→ **TASK DATA**
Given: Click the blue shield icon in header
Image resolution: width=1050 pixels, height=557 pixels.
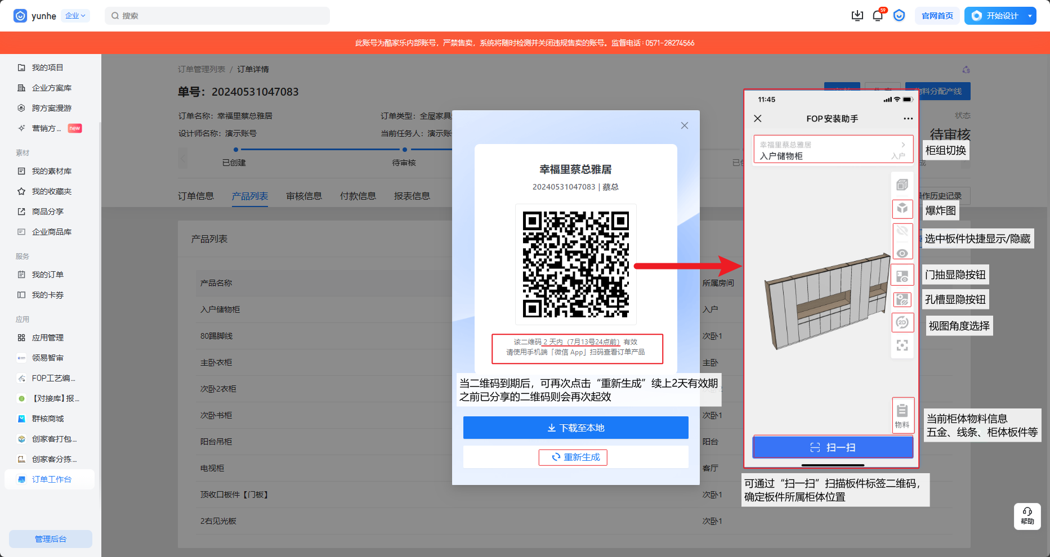Looking at the screenshot, I should [x=899, y=16].
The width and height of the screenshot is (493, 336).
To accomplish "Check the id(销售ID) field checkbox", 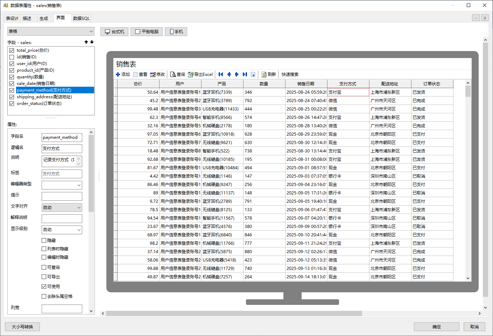I will 12,57.
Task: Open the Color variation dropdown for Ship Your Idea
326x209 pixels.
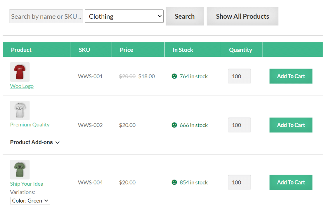Action: pos(30,201)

→ **GIVEN TASK**
Reproduce without alteration every line from the one containing "Task: Open the" down to the last of the lines above, omitting the pictures.

→ **WRITTEN RESPONSE**
Task: Open the Color variation dropdown for Ship Your Idea
326x209 pixels.
Action: pos(30,201)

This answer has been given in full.